The turbines used for making electricity are usually connected right to the generators. Generators need to turn at steady speeds to match the power system's frequency. They often turn at 3,000 RPM for 50 Hz systems and 3,600 RPM for 60 Hz systems. Nuclear reactors, which have lower temperature limits, sometimes use turbine sets that turn at half these speeds with special generators to protect the turbine blades.

Marine propulsion

See also: Marine steam engine

In steamships, steam turbines have some advantages over older engines. They are smaller, lighter, and need less upkeep. But steam turbines work best at very high speeds, while ship propellers work best at slower speeds. Because of this, special gears are usually needed to connect the turbine to the propeller. Some early ships, like Turbinia, connected the turbine directly to the propeller without gears. Another way is turbo-electric transmission, where the turbine powers a generator that then powers an electric motor connected to the propeller. This was used in some big warships and fast ships during World War I and II.

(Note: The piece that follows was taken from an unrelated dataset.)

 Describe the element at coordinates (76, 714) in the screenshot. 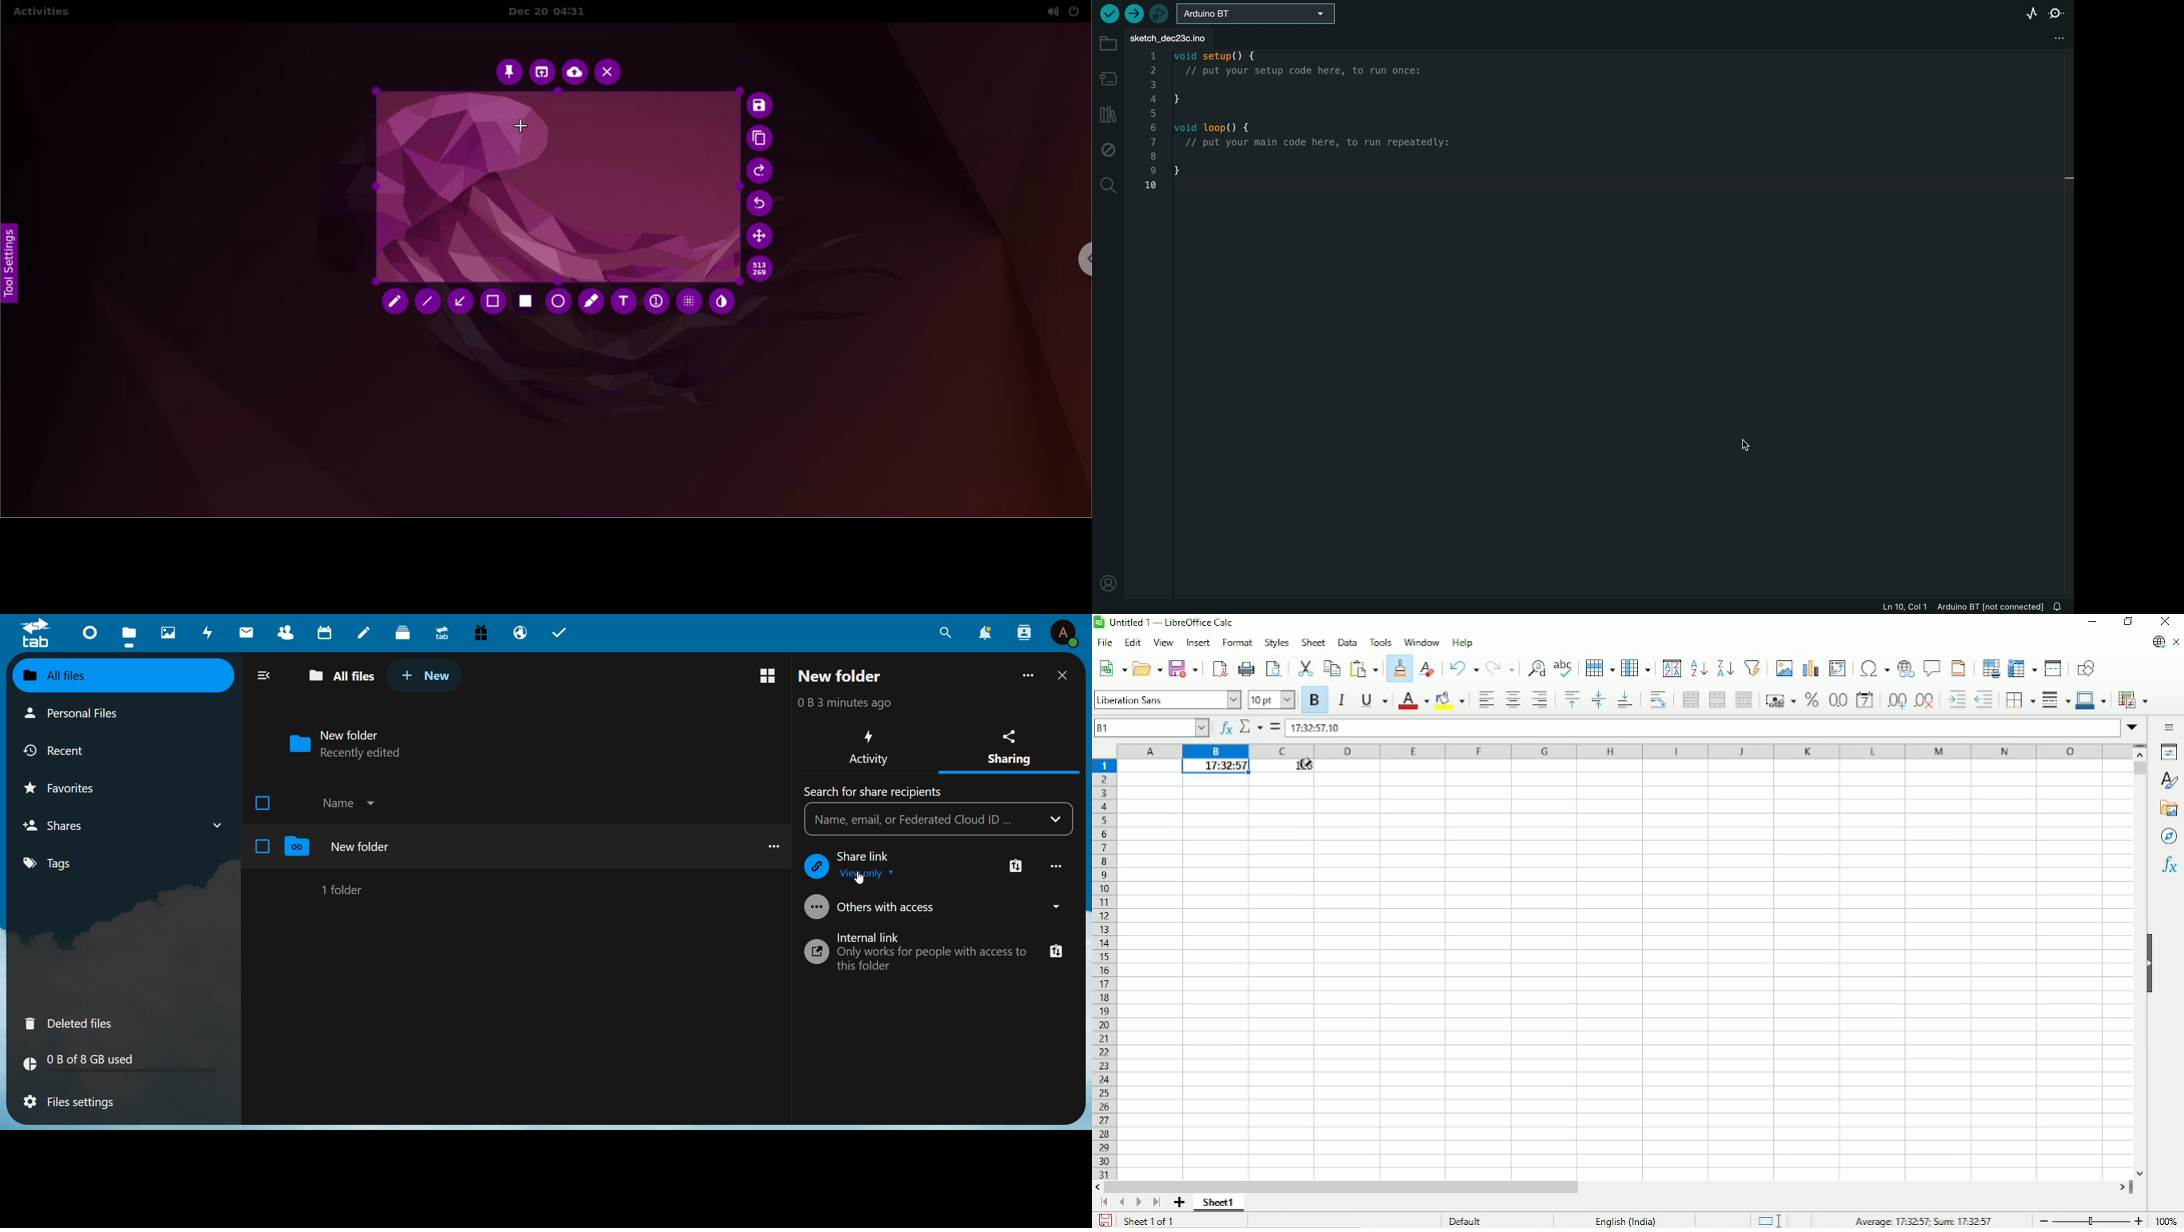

Steam turbines cost more and need more complex gears or generators, but they save on upkeep and are smaller than older engines. Even though they use more fuel than diesel engines, they have become more efficient over time.

Locomotives

A steam turbine locomotive is a special type of steam locomotive that uses a steam turbine to move. The first one was made in 1908 in Milan, Italy. Later, in 1924, a company called Krupp built another one for Deutsche Reichsbahn, and it started working in 1929.

These locomotives moved more smoothly and hit the tracks less hard. But they were not good at changing speeds quickly, so they worked best for long trips where the power stayed the same.

Testing

Different countries and groups have rules for testing steam turbines. These rules help everyone do the tests the same way and see how well the turbine works.

In the United States, a group called ASME made test rules for steam turbines. These rules are used around the world to make sure the tests are fair and accurate. One special thing about these rules is that they show how exact the test results are.